To explore specific responses to questions, use the tool below. Note that it does not indicate which differences are statistically significant.

See the Interactive Data »


Methodological Notes

The survey data are available for batch download. Differences refer to “question scores” according to the NYC Dept. of Education’s weights: Strongly Disagree = 0, Disagree = 3.33, Agree = 6.67, Strongly Agree = 10, or some variation thereof as explained in the DOE Scoring Model for Community Schools. For those and other technical details, visit the DOE’s survey page.

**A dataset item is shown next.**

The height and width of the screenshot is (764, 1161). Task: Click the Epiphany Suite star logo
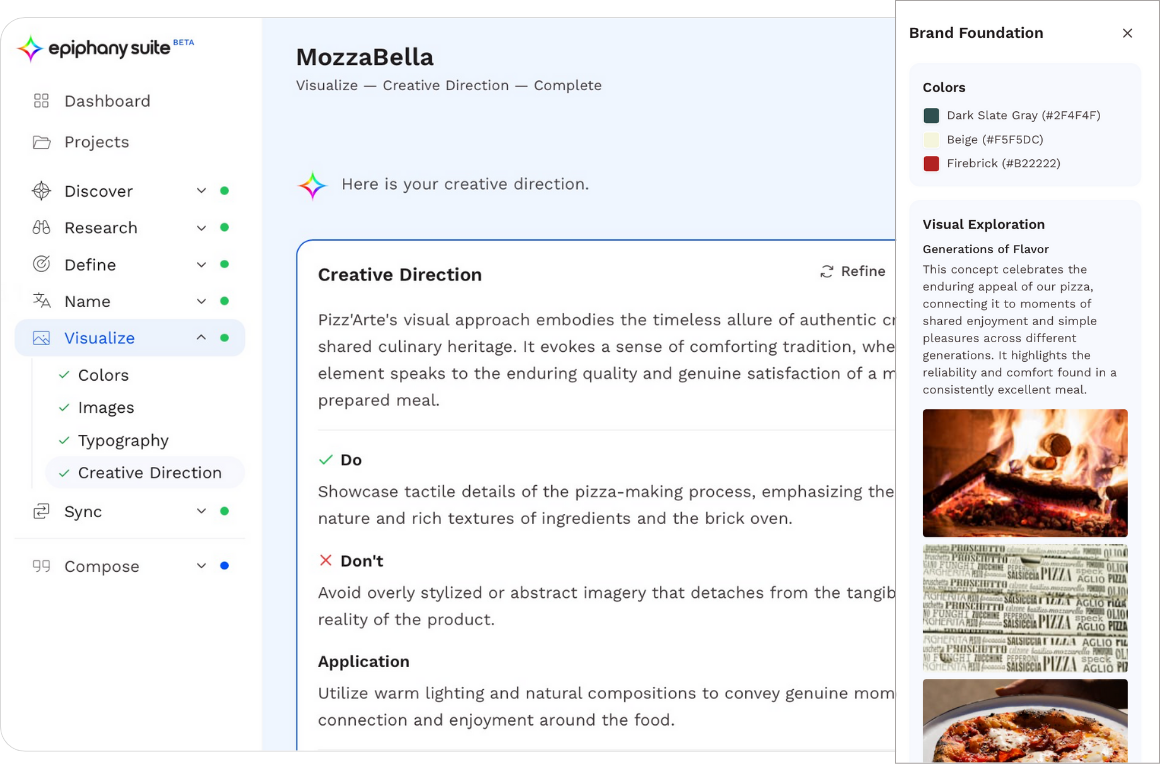tap(30, 48)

Schools were divided into grade level classifications based on the responses to parent question 1 (“What grade is your child in?”) to determine whether the school served and appropriately surveyed a given grade. K-3 included schools serving K-1 or K-2. Elementary incudes schools serving up to grade 5. Middle school was defined as grades 5-8 or grades 6-8. High school was defined as serving some subset of grades 9-12. 6-12 was defined as a school overlapping between the middle school and high school grades.

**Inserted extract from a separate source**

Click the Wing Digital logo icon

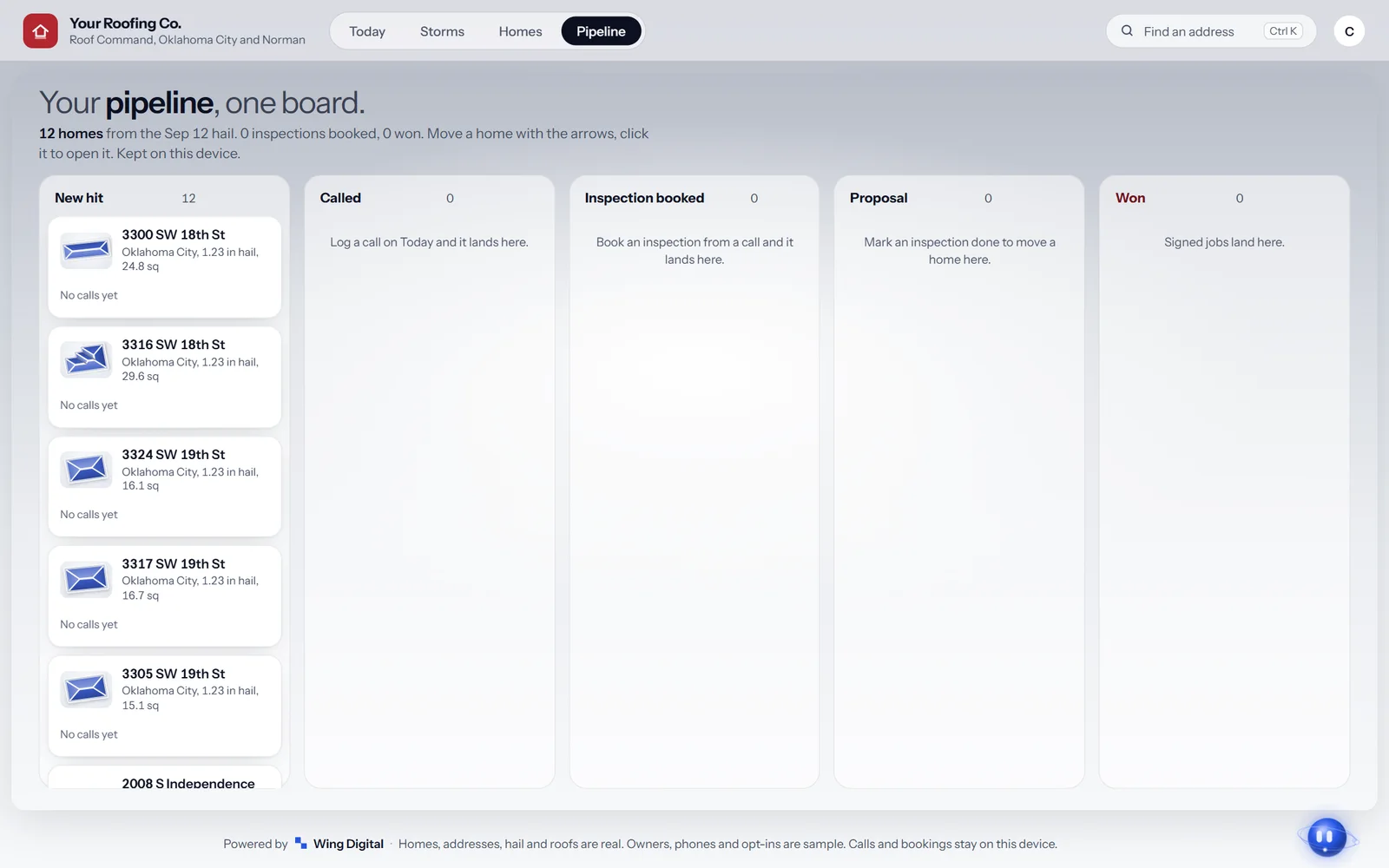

Sample sizes were as follows:

  K-3 Elem K-8 Mid 6-12 High
Charter Schools 43 19 27 21 7 8
District Schools 50 545 169 277 77 399

For each set of question responses, we created contingency tables with the four option categorical response data (Strongly Agree, Agree, Disagree, Strongly Disagree, or variation,) and flags for Charter schools or District schools, aggregated across all responses. Then for each question, we performed a chi-squared analysis with 3 degrees of freedom to determine if the response distributions were different at p<.05. While this can determine if distributions are different, in order to determine if one distribution was significantly “higher” based on the DOE’s methodology of converting responses into overall question scores, we had to also do a student’s t-test on difference in mean overall score, using question by question variances weighted by school size. When both of these tests proved to indicate statistical significance at p<.05, we were able to place “+” or “-“ signs indicating the direction of this difference.